◆ EXERCISE AIM ◆
Can you copy out every one of the records below, word for word and in the same order?
==== RECORDED INFORMATION ====
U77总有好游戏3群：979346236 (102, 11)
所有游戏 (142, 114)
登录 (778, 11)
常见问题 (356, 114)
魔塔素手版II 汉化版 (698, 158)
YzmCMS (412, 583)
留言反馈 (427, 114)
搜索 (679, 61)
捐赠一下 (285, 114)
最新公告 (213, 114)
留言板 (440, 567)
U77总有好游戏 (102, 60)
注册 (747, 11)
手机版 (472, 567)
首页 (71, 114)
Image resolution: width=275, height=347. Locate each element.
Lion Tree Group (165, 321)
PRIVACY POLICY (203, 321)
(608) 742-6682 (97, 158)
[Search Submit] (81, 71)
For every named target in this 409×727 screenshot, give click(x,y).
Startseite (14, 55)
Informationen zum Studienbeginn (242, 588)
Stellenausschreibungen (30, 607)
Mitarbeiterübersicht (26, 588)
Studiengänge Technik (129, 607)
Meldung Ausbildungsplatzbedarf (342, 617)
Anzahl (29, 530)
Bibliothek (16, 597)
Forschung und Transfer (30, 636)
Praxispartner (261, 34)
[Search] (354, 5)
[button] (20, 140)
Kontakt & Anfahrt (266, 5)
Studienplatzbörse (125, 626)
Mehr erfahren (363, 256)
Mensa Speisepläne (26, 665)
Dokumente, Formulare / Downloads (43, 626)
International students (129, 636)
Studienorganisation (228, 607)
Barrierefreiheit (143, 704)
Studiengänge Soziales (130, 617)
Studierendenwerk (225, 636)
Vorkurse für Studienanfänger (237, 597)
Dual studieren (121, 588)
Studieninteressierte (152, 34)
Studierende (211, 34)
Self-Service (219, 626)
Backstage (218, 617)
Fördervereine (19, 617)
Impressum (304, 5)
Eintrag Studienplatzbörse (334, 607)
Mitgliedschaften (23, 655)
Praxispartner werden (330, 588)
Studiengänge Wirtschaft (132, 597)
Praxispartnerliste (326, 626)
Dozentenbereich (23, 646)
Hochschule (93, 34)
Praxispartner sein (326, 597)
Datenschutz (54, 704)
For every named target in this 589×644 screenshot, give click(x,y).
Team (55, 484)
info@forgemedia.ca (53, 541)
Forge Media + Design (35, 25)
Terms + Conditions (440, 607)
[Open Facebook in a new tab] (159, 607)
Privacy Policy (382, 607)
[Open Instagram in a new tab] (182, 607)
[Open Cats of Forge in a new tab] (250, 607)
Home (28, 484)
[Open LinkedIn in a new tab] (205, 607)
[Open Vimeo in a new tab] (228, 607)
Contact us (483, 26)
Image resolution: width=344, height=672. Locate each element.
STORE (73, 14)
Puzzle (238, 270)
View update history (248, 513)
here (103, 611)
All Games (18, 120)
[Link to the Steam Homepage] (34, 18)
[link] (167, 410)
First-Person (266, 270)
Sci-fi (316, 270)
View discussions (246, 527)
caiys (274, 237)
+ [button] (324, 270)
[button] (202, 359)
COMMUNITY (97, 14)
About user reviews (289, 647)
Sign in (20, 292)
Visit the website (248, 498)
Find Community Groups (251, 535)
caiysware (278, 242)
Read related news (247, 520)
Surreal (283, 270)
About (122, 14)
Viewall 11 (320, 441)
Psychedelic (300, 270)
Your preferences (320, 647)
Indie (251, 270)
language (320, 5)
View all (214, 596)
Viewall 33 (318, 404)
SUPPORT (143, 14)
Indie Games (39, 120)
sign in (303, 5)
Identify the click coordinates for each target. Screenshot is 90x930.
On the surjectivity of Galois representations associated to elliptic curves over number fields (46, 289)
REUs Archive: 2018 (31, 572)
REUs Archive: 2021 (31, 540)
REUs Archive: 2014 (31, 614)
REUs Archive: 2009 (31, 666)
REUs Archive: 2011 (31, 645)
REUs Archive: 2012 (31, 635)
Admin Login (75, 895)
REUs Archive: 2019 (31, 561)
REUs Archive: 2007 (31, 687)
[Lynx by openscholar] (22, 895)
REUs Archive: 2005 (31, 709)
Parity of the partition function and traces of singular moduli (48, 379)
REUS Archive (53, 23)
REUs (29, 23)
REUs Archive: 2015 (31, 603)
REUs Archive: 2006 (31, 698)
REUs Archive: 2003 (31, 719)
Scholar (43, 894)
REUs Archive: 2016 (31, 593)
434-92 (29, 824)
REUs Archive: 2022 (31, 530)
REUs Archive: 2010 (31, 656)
====
◆ WRITTEN REPLY ◆
U77总有好游戏3群：979346236 (102, 11)
所有游戏 (142, 114)
登录 (778, 11)
常见问题 (356, 114)
魔塔素手版II 汉化版 (698, 158)
YzmCMS (412, 583)
留言反馈 (427, 114)
搜索 (679, 61)
捐赠一下 (285, 114)
最新公告 (213, 114)
留言板 (440, 567)
U77总有好游戏 (102, 60)
注册 (747, 11)
手机版 (472, 567)
首页 (71, 114)
Image resolution: width=275, height=347. Locate each element.
Lion Tree Group (165, 321)
PRIVACY POLICY (203, 321)
(608) 742-6682 (97, 158)
[Search Submit] (81, 71)
For every named target in this 409×727 screenshot, give click(x,y).
Startseite (14, 55)
Informationen zum Studienbeginn (242, 588)
Stellenausschreibungen (30, 607)
Mitarbeiterübersicht (26, 588)
Studiengänge Technik (129, 607)
Meldung Ausbildungsplatzbedarf (342, 617)
Anzahl (29, 530)
Bibliothek (16, 597)
Forschung und Transfer (30, 636)
Praxispartner (261, 34)
[Search] (354, 5)
[button] (20, 140)
Kontakt & Anfahrt (266, 5)
Studienplatzbörse (125, 626)
Mehr erfahren (363, 256)
Mensa Speisepläne (26, 665)
Dokumente, Formulare / Downloads (43, 626)
International students (129, 636)
Studienorganisation (228, 607)
Barrierefreiheit (143, 704)
Studiengänge Soziales (130, 617)
Studierendenwerk (225, 636)
Vorkurse für Studienanfänger (237, 597)
Dual studieren (121, 588)
Studieninteressierte (152, 34)
Studierende (211, 34)
Self-Service (219, 626)
Backstage (218, 617)
Fördervereine (19, 617)
Impressum (304, 5)
Eintrag Studienplatzbörse (334, 607)
Mitgliedschaften (23, 655)
Praxispartner werden (330, 588)
Studiengänge Wirtschaft (132, 597)
Praxispartnerliste (326, 626)
Dozentenbereich (23, 646)
Hochschule (93, 34)
Praxispartner sein (326, 597)
Datenschutz (54, 704)
For every named target in this 589×644 screenshot, give click(x,y).
Team (55, 484)
info@forgemedia.ca (53, 541)
Forge Media + Design (35, 25)
Terms + Conditions (440, 607)
[Open Facebook in a new tab] (159, 607)
Privacy Policy (382, 607)
[Open Instagram in a new tab] (182, 607)
[Open Cats of Forge in a new tab] (250, 607)
Home (28, 484)
[Open LinkedIn in a new tab] (205, 607)
[Open Vimeo in a new tab] (228, 607)
Contact us (483, 26)
Image resolution: width=344, height=672. Locate each element.
STORE (73, 14)
Puzzle (238, 270)
View update history (248, 513)
here (103, 611)
All Games (18, 120)
[Link to the Steam Homepage] (34, 18)
[link] (167, 410)
First-Person (266, 270)
Sci-fi (316, 270)
View discussions (246, 527)
caiys (274, 237)
+ [button] (324, 270)
[button] (202, 359)
COMMUNITY (97, 14)
About user reviews (289, 647)
Sign in (20, 292)
Visit the website (248, 498)
Find Community Groups (251, 535)
caiysware (278, 242)
Read related news (247, 520)
Surreal (283, 270)
About (122, 14)
Viewall 11 (320, 441)
Psychedelic (300, 270)
Your preferences (320, 647)
Indie (251, 270)
language (320, 5)
View all (214, 596)
Viewall 33 (318, 404)
SUPPORT (143, 14)
Indie Games (39, 120)
sign in (303, 5)
Identify the click coordinates for each target. Screenshot is 90x930.
On the surjectivity of Galois representations associated to elliptic curves over number fields (46, 289)
REUs Archive: 2018 (31, 572)
REUs Archive: 2021 (31, 540)
REUs Archive: 2014 (31, 614)
REUs Archive: 2009 (31, 666)
REUs Archive: 2011 (31, 645)
REUs Archive: 2012 (31, 635)
Admin Login (75, 895)
REUs Archive: 2019 (31, 561)
REUs Archive: 2007 (31, 687)
[Lynx by openscholar] (22, 895)
REUs Archive: 2005 (31, 709)
Parity of the partition function and traces of singular moduli (48, 379)
REUS Archive (53, 23)
REUs (29, 23)
REUs Archive: 2015 (31, 603)
REUs Archive: 2006 (31, 698)
REUs Archive: 2003 (31, 719)
Scholar (43, 894)
REUs Archive: 2016 (31, 593)
434-92 (29, 824)
REUs Archive: 2022 (31, 530)
REUs Archive: 2010 (31, 656)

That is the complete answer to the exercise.